UPDATE: This is one of many issues where we’re fighting for your business’ interests in the 2019 federal election. Visit our election page to find out what we’re asking all party leaders to do, and to make your voice heard.
With a new year kicking off, your business is in for a payroll tax hike with Canada Pension Plan (CPP) and Quebec Pension Plan (QPP) increases that started on January 1st, 2019.
As a small business owner, every dollar counts for you—and every dollar taken away hurts, especially if you’re not turning a profit. That’s why payroll taxes like Employment Insurance and the CPP/QPP affect you so much: you owe premiums on every dollar you pay your employees, regardless of whether your business is thriving.
Starting in January 2019, the government is increasing CPP/QPP premiums over five years to cover higher CPP/QPP payouts. Premiums will be applied to more income than they currently are, adding even more to your tax burden.
How the rate increases will happen
|Figure||2018 (pre-enhancement)||2019||After increases (2025)|
Premiums you pay
|4.95% of employee's earnings (5.40% in Quebec)||5.1% of employee's earnings (5.55% in Quebec)||5.95% of employee's earnings* (6.40% in Quebec)|
|Earnings limit (no premiums paid on income above this amount)||$55,900||$57,400||$82,700 (estimated)|
|Annual payout to CPP recipients||25% of what they were making pre-retirement||25% of what they were making pre-retirement||33% of what their were making pre-retirement|
*The 5.95% premium will not apply to this entire amount. Premiums on income between $69,700-$82,700 will only be 4%.
Why are rates increasing?
Contrary to popular belief, CPP isn’t in any financial trouble. In reality, it is projected to be sustainable at current rates for the next 75 years. However, the government thinks it needs to increase benefits because of the decline of defined benefit pensions, where employees get payments for life once they retire.
Why CPP isn’t a magic cure-all
We have fought hard against this idea, because CPP is much less flexible than other types of retirement savings, like tax-free savings accounts or registered retirement savings plans.
In surveys, both employees and employers prefer those types of investment, because they can be passed on to spouses and children. CPP payouts can go to spouses after you die, but at lower amounts and with some restrictions.
With CPP rates going up, everyone will have less disposable income to put into those better, more flexible types of retirement savings. In our surveys, business owners also say that these hikes may mean they need to freeze or cut wages.
What we’ve done to fight the rate hikes
CPP hikes have been under discussion since 2010, and CFIB has been fighting against unnecessary increases the whole time.
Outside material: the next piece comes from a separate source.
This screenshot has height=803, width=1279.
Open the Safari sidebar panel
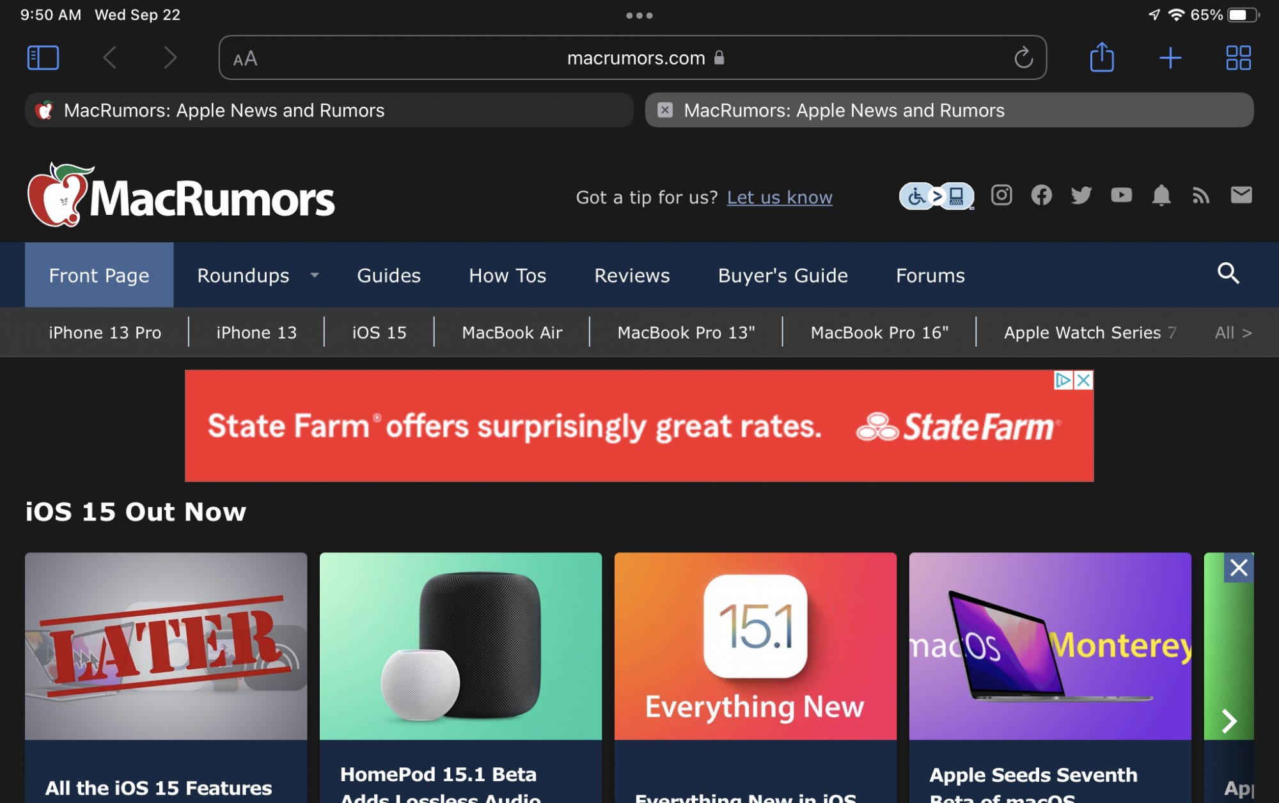(x=43, y=58)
We have:
- Pushed back against proposals to double CPP benefits and secured lower increases than proposed.
- Successfully fought Ontario’s plan to introduce its own provincial pension scheme, with the support of 40,000 petitions you signed.
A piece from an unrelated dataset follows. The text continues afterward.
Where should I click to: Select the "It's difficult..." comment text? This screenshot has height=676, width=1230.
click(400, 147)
- Convinced the government to delay these hikes.
To get there, we launched a myth-busting campaign to counteract some of the deeply flawed ideas about CPP that some groups had, and showed that these hikes were based on misperceptions about retirement savings. Members like you signed more than 50,000 petitions telling the government that these increases would hurt your business.
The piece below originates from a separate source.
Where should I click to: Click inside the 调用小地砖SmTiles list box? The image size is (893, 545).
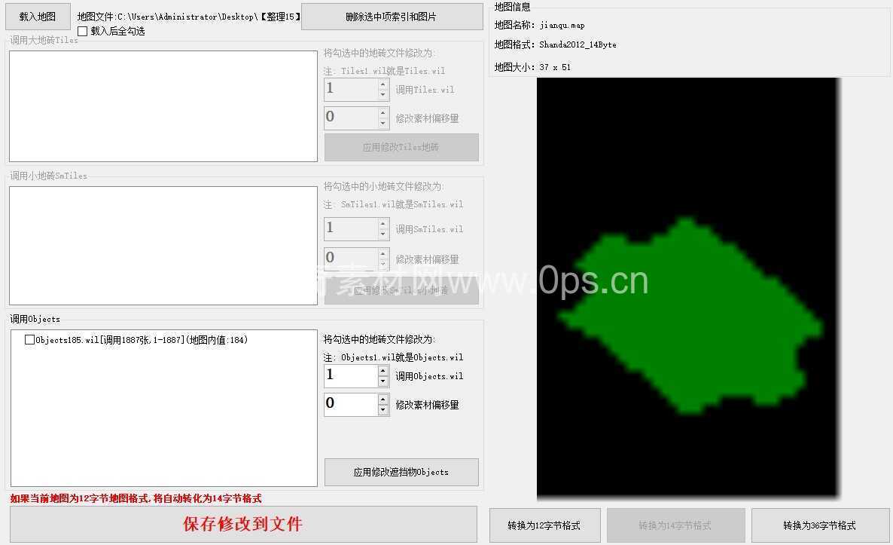(x=163, y=246)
This work made a real difference. We are still fighting, though. We are asking the government to offset the coming hike with other measures that would lessen the impact on business owners.
Tell your MP to revisit the CPP hikes!
Lend your voice to the fight. Write your Member of Parliament to tell them that there are better ways of improving Canadians' retirement savings!
CPP expanding, but still misunderstood
The upcoming CPP hikes take advantage of the fact that the program is not very well understood by the people who pay into it.
In a 2016 poll, we found that:
- 39% of Canadians think the government contributes to CPP (it doesn’t).
- 27% of current retirees think the expansion will help them (it won’t).
- nearly 50% did not know that they contribute 5% of their earnings to CPP (they absolutely do).